Data to process:
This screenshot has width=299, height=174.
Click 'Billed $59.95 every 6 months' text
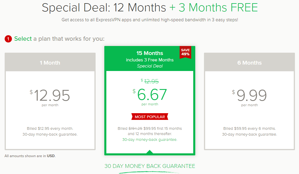249,129
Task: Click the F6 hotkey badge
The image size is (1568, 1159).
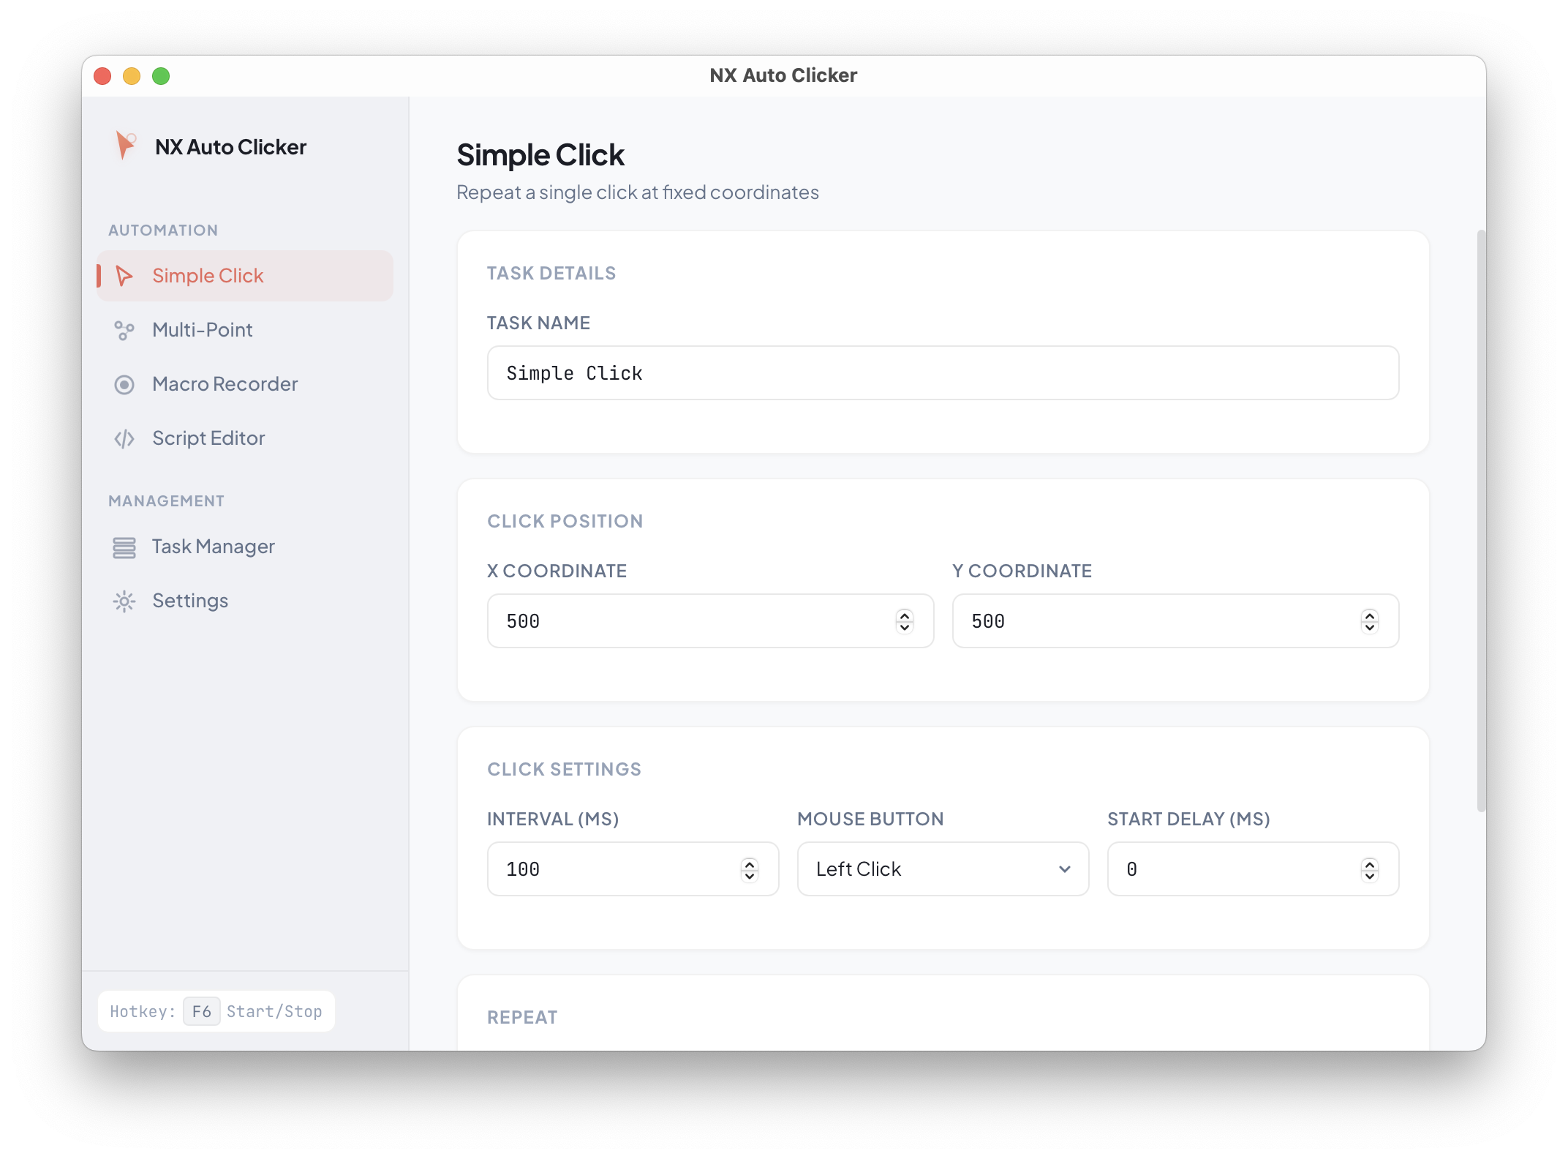Action: click(x=201, y=1011)
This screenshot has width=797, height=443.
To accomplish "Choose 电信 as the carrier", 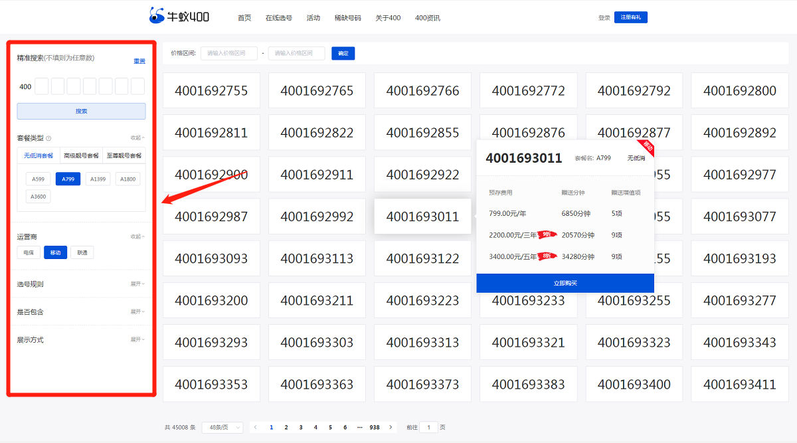I will click(29, 252).
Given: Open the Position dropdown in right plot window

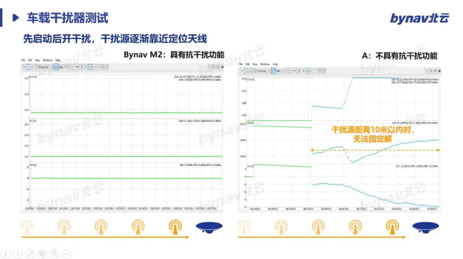Looking at the screenshot, I should (262, 71).
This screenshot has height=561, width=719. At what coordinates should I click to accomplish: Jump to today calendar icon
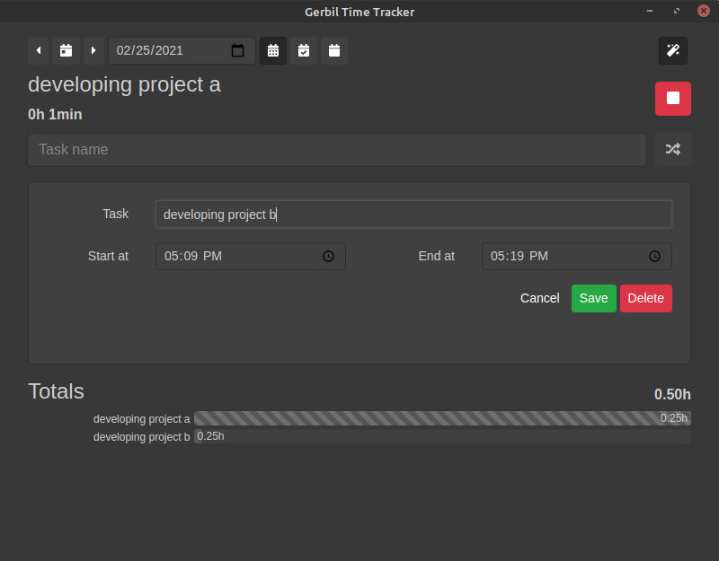click(66, 50)
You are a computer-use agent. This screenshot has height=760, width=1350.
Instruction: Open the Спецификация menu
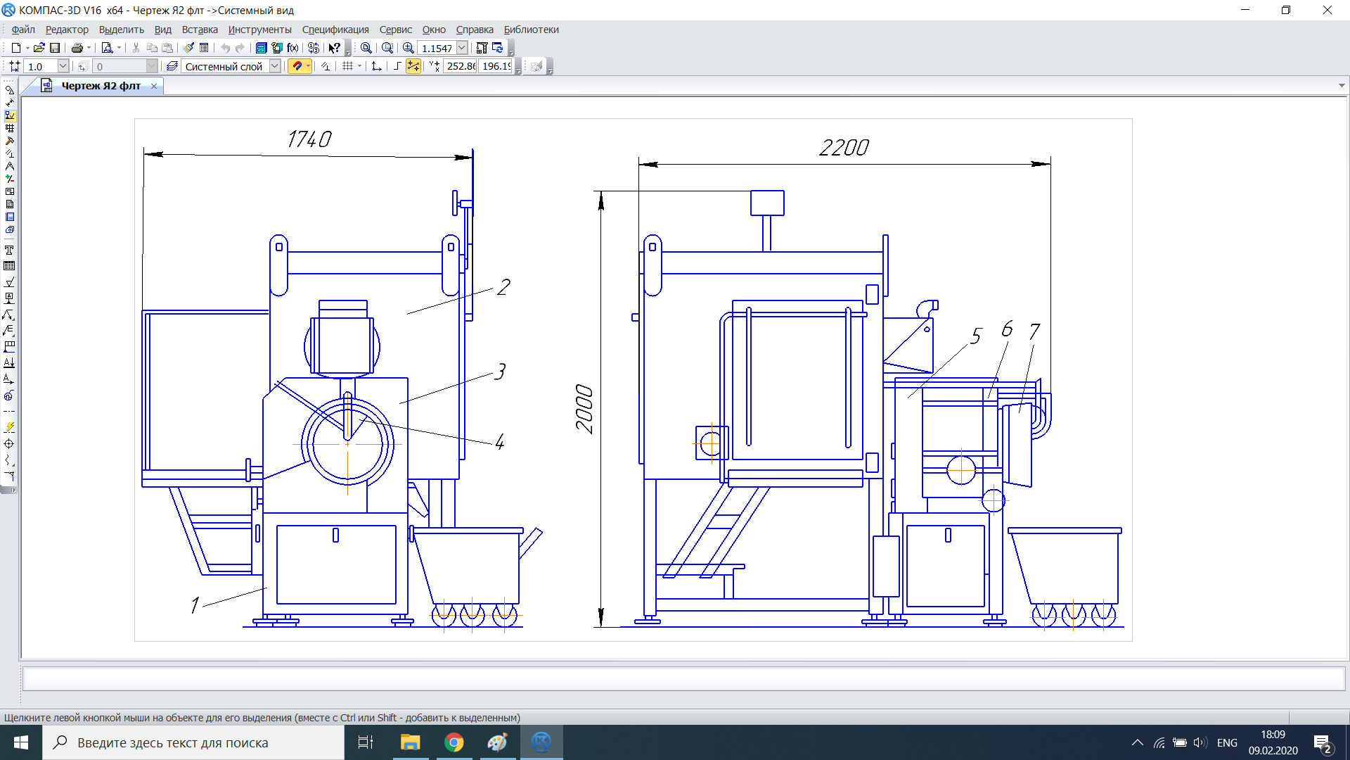point(335,30)
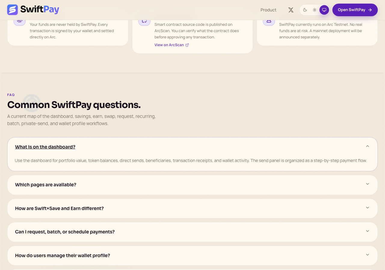Viewport: 385px width, 270px height.
Task: Select system theme using the monitor icon
Action: [324, 10]
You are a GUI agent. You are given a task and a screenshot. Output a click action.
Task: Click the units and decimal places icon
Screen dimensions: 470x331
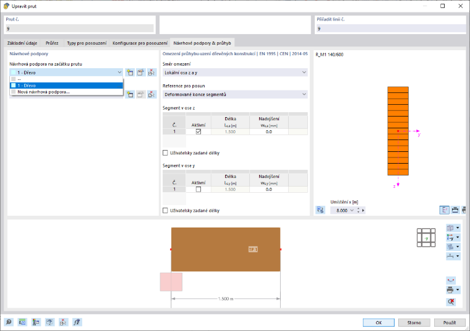pyautogui.click(x=22, y=322)
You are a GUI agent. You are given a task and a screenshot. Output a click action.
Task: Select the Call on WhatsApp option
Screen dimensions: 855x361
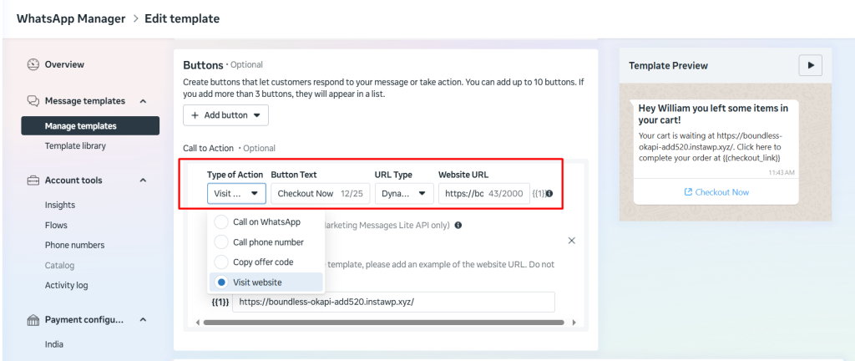pyautogui.click(x=266, y=222)
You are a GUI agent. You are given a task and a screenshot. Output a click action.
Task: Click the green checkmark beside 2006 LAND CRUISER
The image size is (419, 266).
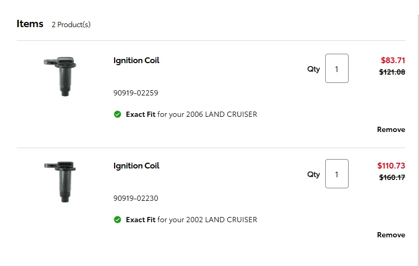[x=117, y=114]
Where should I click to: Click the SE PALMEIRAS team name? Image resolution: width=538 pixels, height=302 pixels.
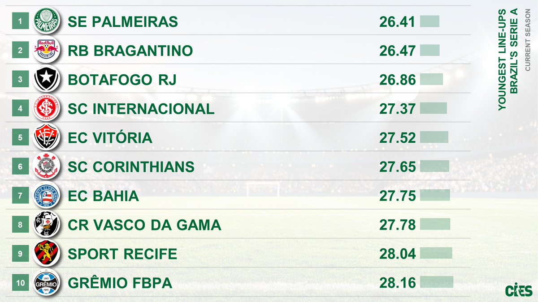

Problem details:
Can you copy out, word for word, the rows above that begin at the line containing "You are a computer-use" and stop after the line containing "pyautogui.click(x=22, y=322)"? Include both of those lines, and leave the pictures out.

Finished exercise:
You are a computer-use agent. This screenshot has height=760, width=1350.
Instruction: Open the Спецификация menu
point(335,30)
Viewport: 385px width, 270px height.
Task: Select system theme using the monitor icon
Action: [324, 10]
You are a GUI agent. You are given a task and a screenshot. Output a click action.
Task: Click the units and decimal places icon
Screen dimensions: 470x331
pyautogui.click(x=22, y=322)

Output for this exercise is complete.